|Street of Bogota|
|Hanging flowers outside of a museum in Bogota, though now I can't remember which (naturally).|
|Bolivar Square - llamas and pigeons everywhere! At one point a guy walked his llama to our right and we starting hearing running water. We thought the llama was peeing, but it was actually the guy....|
|Feeding pigeons in Bolivar Square. Apparently this is going to be a recurring activity for us. We did the same thing in Turkey.|
|Inside Zipacura. None of my photos inside really turned out, but it was neat. Though we didn't want to pay the extra money for the English-speaking guide, so what's written on the wikipedia page is about all I know.|
|Inside the Centro Commercial Santa Fe in Bogota. I was cracking up at this little animal pen. You can rent them for kids and they scoot around the mall on them. We were staying with a friend's sister in Bogota, so we checked out the mall to compare clothing prices. Based on our limited survey of the GAP, US prices are about 50% cheaper.|
|In Medellin. We happened to be there on a holiday, so a lot of things were closed which was disappointing, but it's a really neat city. Lots of young people and lots of things to do.|
|Plaza Botero, Medellin.|
Guinea pig betting in Plaza Botero. Spectators put coins on top of the bowls to guess which one the guinea pig will enter. If he enters your bowl, you win! I think. It was unclear whether the organizer actually gave money to any of the winners, or if you were just forfeiting your coins to watch a guinea pig scurry around.
|At the Museo de Antioquia. By Frank Stella. I want to make "his" and "hers" quilts with the design.|
|Medellin metrocable.
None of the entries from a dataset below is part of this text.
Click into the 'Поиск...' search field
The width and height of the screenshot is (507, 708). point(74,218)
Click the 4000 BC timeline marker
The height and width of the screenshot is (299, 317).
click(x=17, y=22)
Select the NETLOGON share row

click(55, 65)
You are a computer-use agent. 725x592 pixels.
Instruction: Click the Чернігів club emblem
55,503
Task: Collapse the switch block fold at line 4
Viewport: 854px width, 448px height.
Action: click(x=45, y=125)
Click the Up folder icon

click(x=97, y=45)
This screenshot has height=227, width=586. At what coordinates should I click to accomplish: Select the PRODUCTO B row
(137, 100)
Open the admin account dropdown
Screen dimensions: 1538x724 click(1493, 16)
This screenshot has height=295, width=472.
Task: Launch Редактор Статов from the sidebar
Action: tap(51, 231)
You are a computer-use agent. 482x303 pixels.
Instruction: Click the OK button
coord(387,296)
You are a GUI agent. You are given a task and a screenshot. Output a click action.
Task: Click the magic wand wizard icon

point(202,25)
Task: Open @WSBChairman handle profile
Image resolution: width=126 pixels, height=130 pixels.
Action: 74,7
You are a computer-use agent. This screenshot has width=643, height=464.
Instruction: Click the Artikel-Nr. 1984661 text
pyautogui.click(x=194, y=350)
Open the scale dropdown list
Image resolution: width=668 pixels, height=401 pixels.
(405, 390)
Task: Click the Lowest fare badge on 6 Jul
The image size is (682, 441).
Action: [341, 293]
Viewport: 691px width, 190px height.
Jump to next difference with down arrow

It's part of the metro system (which is much better than the one here in DC...) and connects some of the poorest neighborhoods in the area to the city center. It also goes to Arvi Park, but unfortunately we weren't able to go.|
|Empty street in the early morning in Salento, in the Zona Cafetera (coffee zone).|
|I think this was my favorite place outside of Bogota. The architecture and colors were amazing!|
|Naturally, we went on a coffee tour in Salento. We did this one. Very interesting and thorough.|
|Different stages of coffee beans, from unripe through roasted and ground.|
|Grinding freshly roasted beans!|
|Pineapple! (They grow a lot more than coffee on the farm we visited).|
|Exploring the Cocora Valley in the rain.|
|Castillo San Felipe de Baraja in Cartagena|
|Jugo de mora! (blackberry juice) I love the jugo in Colombia. So fresh and refreshing, which was extremely important in the high temperatures of the Caribbean coast.|
|These sculptures were everywhere. I think this is in Getsemani as we walked from the Castillo to the Walled City.|
|Clock tower at one of the entrances to the Walled City.|
|Inside the walls.|
Overall, we had a really good time. Finding food was difficult at first - we're both vegetarian - but got easier as the trip went along. Surprisingly, I think some of the best food we had was in Salento, a town of roughly 4,000 people.
- Coffee tour
- Montserrate at night. We ate chocolate completo (hot chocolate, cheese, and bread) in a small cafe at the top. Muy romantique! (We tried going during the day, but the queue was at least 3 hours long. So glad we ended up going at night. The views over the city were beautiful, and we didn't have to wait at all!)
Things I didn't like so much:
- Playa Blanca - mostly because we're not really beach people and you have to pay to sit anywhere; also, we don't eat seafood, so the lunch options were quite limited
- Zipacura - probably would have been better if we knew what the guide was saying; also, we went with some strange people who kind of soured the experience for us
- La Puerta Falsa - this place got great reviews on TripAdvisor and our guidebook, so we stopped in our first day in Colombia. Maybe it's because we're veg, but it was super disappointing. The people working there were all very nice, but the food wasn't as good as we were expecting based on the reviews. The chocolate completo we had on top of Montserrate was much better.
Lastly, I mentioned earlier that I learned a bit of Spanish using these podcasts (just the free level, not the subscription options) and they worked great for giving me a base. Unfortunately, I fell off the Spanish-learning bandwagon a week or so after we returned, but I'm determined to become proficient in another language within the next year or so, so I've jumped back on! I'm using Duolingo for now. I just started so I can't provide a review, but I've heard good things. It's a similar platform to Rosetta Stone, but it's free. The concept is really cool - check it out.
Okay, adiós mis amigos. Hasta pronto.